Today we had planned to take highway 21 south to Lowman and
Idaho City but as we were having a delicious breakfast a forest ranger came in
and I asked if the highway was still closed due to a local forest fire. He confirmed that it was and they would meet
at 1:00 pm to make a decision on opening it back up. We couldn’t wait that long and there weren’t
many options for getting from Stanley to Lewiston where we had hotel
reservations. So we re-routed ourselves
and did a long day of driving.
Our trip today was long but it certainly was scenic. First we headed east on highway 75 along the
Salmon River. Sometimes we would be at
the river level and then climb up with beautiful views from on high. We encountered occasional hot springs and
since the temperature had dropped into the 40s overnight there was plenty of
steam coming out of the ground. We saw
antelope, big horn sheep and mule deer along the way plus the occasional chipmunk. We saw moose crossing signs but, alas, no
moose. At the town of Challis we headed
north on highway 93 still along the Salmon River and this route also follows
the Lewis and Clark Expedition trail. We
passed a sign saying we were crossing the 45th parallel (latitude)
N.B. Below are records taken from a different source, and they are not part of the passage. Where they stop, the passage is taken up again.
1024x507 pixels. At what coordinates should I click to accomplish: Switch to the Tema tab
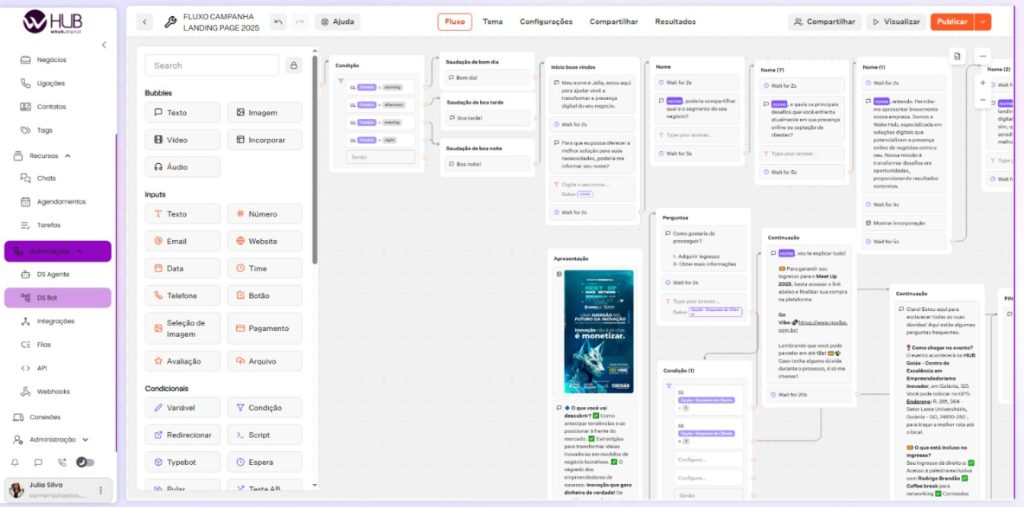[492, 21]
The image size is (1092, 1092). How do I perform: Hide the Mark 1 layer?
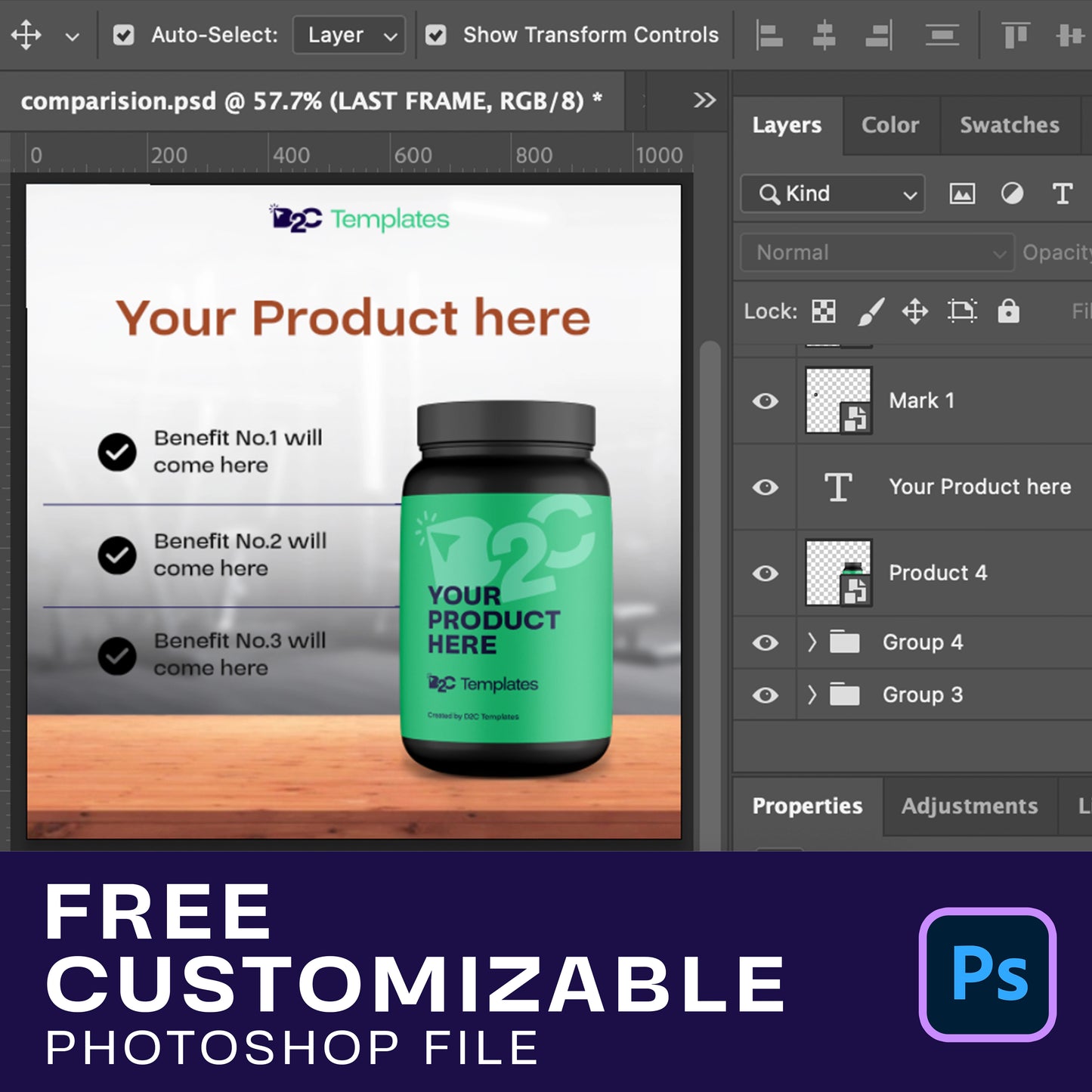(x=765, y=401)

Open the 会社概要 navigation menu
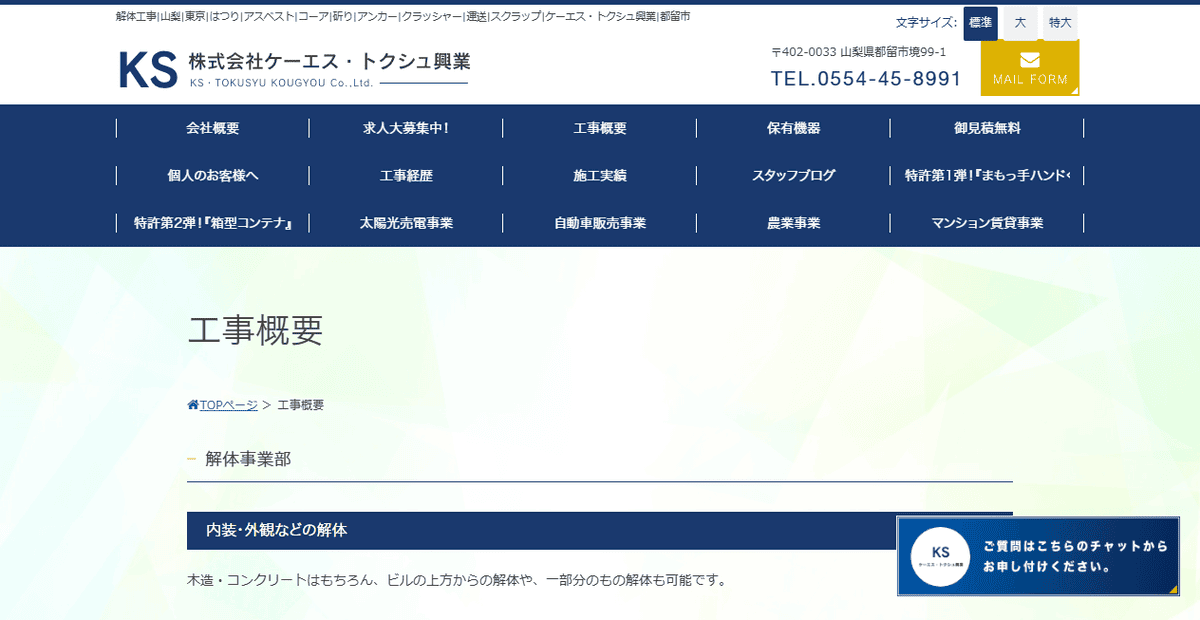[212, 127]
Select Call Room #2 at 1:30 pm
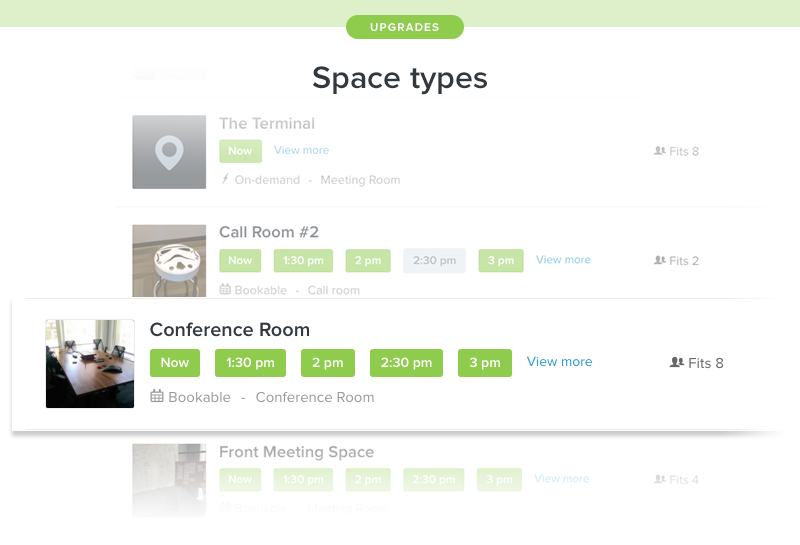 pos(303,261)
meaning we were half way between the equator and the North Pole. It certainly seemed to us that we were closer
to the North Pole than the equator. We
headed through the town of Salmon which bills itself as the birthplace of Sacajawea. This highway also follows the Nez Perce Trail
and climbs up over the Chief Joseph Pass at 7000 plus feet. We also crossed the continental divide and
entered Montana which wasn’t planned but nice anyway. Just before the mountain pass we encountered
rain accompanied with lightning and thunder but it didn’t last long.
In Montana we traveled along the Bitterroot Valley with the
Bitterroot Mountains to our west. We
passed through Darby, Hamilton, and Stevensville before we arrived at the town
of Lolo where we turned west along the Lewis and Clark Highway, another scenic
route that those pioneers took many years ago.
We crossed the border again into Idaho at Lolo Pass and laughed at the
sign which promised “curvy road – next 99 miles”. Indeed it was a windy road along the Lochsa
River which kept the driver on his toes.
We did the occasional stop along the road to admire the scenery and snap
some photos.
Eventually we arrived in Kooskia, made our way to highway 95
at Grangeville and headed north along vast wheat fields. We arrived in Lewiston around 6:00 pm (having
moved into the Pacific time zone) and made our way to the Hells Gate State Park
where we toured the Lewis and Clark Discovery Center. There wasn’t much there so our visit was
brief. By now the temperature had risen
to 100 degrees – a big difference from this morning. We found our hotel, checked in and drove a
short distance to eat at a local establishment called Zany’s where we had good
hamburgers and Fat Tire beer.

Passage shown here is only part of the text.